What is required – Treat the line containing "Given: Open Deep" as the last one, and return every line exactly from the first line of the material below up to it.

Records to use –
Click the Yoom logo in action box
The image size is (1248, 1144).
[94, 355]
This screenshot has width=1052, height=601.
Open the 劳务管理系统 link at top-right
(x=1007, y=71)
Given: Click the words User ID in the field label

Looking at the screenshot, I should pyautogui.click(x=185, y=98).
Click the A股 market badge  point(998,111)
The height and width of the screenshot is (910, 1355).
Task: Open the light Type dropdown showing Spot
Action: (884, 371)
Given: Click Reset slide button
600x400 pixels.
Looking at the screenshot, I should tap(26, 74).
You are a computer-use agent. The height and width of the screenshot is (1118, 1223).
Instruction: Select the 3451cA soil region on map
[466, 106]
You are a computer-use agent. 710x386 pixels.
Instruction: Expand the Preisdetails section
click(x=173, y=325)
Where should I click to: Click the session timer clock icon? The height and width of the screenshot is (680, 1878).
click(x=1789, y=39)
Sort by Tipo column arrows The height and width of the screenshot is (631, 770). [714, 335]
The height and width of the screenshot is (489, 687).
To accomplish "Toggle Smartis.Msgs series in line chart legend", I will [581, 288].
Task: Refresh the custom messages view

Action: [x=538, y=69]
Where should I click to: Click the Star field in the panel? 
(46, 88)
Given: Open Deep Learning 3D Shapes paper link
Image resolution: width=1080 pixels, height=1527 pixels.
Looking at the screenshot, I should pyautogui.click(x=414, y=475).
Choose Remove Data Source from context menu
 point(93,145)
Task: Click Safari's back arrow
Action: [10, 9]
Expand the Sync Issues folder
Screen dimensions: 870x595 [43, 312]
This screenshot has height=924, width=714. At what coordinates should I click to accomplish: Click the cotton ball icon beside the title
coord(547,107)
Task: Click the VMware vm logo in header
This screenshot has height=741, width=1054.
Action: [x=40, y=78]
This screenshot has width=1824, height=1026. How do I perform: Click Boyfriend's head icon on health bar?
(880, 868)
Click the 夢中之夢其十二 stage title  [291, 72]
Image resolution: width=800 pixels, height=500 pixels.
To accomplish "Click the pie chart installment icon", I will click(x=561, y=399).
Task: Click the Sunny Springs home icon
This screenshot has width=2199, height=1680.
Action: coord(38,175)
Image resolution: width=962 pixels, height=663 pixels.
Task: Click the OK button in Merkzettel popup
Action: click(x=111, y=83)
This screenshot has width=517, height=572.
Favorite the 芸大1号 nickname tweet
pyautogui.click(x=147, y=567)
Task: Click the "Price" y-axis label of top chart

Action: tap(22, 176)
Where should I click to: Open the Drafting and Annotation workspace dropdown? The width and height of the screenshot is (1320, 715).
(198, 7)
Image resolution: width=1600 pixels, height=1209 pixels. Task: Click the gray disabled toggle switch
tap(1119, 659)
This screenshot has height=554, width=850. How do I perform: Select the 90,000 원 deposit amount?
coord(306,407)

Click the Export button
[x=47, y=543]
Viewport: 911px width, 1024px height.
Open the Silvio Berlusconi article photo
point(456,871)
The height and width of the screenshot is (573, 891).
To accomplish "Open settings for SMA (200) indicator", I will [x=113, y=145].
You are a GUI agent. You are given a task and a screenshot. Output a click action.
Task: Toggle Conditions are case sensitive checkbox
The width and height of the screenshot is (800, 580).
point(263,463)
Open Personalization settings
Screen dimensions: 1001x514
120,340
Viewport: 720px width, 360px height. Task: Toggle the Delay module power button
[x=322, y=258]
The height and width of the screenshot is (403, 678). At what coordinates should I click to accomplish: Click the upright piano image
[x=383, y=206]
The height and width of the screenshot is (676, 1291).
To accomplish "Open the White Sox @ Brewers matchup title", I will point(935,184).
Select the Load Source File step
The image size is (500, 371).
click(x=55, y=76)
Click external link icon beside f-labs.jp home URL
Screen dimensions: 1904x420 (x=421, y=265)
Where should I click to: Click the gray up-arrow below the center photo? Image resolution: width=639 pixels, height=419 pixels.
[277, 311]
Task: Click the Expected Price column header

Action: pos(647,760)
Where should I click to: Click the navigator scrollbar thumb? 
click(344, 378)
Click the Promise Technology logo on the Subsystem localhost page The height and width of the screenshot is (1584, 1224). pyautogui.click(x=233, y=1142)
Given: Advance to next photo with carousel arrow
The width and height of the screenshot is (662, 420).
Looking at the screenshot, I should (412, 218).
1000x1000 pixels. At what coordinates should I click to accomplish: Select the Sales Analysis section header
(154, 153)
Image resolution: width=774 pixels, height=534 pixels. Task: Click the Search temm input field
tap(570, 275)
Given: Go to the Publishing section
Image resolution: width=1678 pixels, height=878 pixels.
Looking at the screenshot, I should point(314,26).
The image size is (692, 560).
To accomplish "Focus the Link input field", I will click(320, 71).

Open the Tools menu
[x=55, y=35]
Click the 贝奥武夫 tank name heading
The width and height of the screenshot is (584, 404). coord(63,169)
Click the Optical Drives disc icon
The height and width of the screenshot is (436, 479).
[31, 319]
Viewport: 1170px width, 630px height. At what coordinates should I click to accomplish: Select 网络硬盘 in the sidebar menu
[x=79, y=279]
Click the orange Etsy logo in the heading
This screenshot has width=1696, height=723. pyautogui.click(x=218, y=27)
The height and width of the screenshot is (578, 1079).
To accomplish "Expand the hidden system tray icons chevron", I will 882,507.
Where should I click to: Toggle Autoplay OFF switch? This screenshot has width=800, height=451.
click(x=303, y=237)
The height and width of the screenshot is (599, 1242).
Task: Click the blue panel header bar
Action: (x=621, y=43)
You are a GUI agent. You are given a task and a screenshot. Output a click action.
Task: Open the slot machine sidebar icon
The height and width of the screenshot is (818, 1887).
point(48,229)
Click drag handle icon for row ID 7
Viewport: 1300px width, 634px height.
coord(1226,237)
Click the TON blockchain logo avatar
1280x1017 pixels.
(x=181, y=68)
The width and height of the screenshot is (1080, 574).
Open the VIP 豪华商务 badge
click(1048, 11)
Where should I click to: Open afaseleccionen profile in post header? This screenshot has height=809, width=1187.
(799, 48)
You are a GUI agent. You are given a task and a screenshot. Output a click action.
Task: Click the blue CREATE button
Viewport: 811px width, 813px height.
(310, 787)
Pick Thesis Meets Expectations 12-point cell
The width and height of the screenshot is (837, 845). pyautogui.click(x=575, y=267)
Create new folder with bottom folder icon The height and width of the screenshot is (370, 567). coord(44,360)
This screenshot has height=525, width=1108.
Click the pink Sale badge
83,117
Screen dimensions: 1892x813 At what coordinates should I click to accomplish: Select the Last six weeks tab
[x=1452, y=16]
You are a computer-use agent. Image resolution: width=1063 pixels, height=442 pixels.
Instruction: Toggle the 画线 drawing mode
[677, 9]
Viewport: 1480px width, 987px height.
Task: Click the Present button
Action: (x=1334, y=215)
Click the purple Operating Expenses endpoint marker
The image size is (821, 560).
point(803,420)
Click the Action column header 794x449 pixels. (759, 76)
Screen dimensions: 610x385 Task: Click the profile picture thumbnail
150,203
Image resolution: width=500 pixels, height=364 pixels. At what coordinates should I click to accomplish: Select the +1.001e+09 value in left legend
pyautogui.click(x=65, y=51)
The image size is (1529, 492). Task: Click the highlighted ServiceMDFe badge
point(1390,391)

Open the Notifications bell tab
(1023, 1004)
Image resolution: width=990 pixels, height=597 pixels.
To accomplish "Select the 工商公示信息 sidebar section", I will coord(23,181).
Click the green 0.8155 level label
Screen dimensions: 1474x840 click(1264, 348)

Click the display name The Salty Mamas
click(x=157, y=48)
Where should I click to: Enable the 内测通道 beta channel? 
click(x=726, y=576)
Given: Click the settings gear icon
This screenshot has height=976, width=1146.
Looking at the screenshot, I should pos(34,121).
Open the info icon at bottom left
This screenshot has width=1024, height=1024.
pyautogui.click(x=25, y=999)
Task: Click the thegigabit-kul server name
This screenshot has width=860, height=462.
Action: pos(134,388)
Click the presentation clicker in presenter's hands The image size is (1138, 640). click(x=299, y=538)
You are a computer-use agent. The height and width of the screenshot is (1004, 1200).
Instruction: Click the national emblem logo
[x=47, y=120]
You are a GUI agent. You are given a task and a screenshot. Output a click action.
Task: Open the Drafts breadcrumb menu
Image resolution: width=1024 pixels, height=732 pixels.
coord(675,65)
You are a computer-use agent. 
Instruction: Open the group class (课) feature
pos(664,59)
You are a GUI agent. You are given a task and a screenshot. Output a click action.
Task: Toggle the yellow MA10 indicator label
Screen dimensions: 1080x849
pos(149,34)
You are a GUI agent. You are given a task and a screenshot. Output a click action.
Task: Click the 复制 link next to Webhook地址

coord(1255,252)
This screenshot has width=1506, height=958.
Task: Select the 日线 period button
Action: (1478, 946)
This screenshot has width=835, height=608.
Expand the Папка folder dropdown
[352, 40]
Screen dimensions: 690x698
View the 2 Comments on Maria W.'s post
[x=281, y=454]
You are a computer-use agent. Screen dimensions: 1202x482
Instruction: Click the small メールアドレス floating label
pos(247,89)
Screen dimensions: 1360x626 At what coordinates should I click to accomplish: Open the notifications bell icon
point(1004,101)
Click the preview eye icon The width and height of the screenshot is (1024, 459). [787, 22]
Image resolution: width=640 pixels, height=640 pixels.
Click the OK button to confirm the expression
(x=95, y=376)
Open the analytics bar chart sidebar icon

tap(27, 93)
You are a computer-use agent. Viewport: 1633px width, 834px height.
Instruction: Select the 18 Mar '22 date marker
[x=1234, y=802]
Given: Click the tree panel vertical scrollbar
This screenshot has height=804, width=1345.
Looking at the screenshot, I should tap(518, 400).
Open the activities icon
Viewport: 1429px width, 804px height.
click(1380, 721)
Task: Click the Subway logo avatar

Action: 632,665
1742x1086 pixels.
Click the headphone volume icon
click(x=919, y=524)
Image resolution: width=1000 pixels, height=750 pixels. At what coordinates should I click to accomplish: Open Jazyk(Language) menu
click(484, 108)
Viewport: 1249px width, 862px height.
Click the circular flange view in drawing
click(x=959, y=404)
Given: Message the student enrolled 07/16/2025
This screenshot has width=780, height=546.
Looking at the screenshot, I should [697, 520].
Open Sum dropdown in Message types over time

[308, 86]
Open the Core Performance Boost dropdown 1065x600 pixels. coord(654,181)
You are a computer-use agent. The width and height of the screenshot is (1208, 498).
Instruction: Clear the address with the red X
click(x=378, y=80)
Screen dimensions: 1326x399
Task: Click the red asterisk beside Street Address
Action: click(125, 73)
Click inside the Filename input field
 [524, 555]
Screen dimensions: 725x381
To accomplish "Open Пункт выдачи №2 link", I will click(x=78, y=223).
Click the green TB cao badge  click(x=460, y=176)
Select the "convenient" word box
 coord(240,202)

Completed task –
Click the Yoom logo in action box
The image size is (1248, 1144).
[94, 355]
This screenshot has width=1052, height=601.
Open the 劳务管理系统 link at top-right
(x=1007, y=71)
Given: Click the words User ID in the field label

Looking at the screenshot, I should pyautogui.click(x=185, y=98).
Click the A股 market badge  point(998,111)
The height and width of the screenshot is (910, 1355).
Task: Open the light Type dropdown showing Spot
Action: (884, 371)
Given: Click Reset slide button
600x400 pixels.
Looking at the screenshot, I should tap(26, 74).
You are a computer-use agent. The height and width of the screenshot is (1118, 1223).
Instruction: Select the 3451cA soil region on map
[466, 106]
You are a computer-use agent. 710x386 pixels.
Instruction: Expand the Preisdetails section
click(x=173, y=325)
Where should I click to: Click the session timer clock icon? The height and width of the screenshot is (680, 1878).
click(x=1789, y=39)
Sort by Tipo column arrows The height and width of the screenshot is (631, 770). [714, 335]
The height and width of the screenshot is (489, 687).
To accomplish "Toggle Smartis.Msgs series in line chart legend", I will [581, 288].
Task: Refresh the custom messages view

Action: [x=538, y=69]
Where should I click to: Click the Star field in the panel? 
(46, 88)
Given: Open Deep Learning 3D Shapes paper link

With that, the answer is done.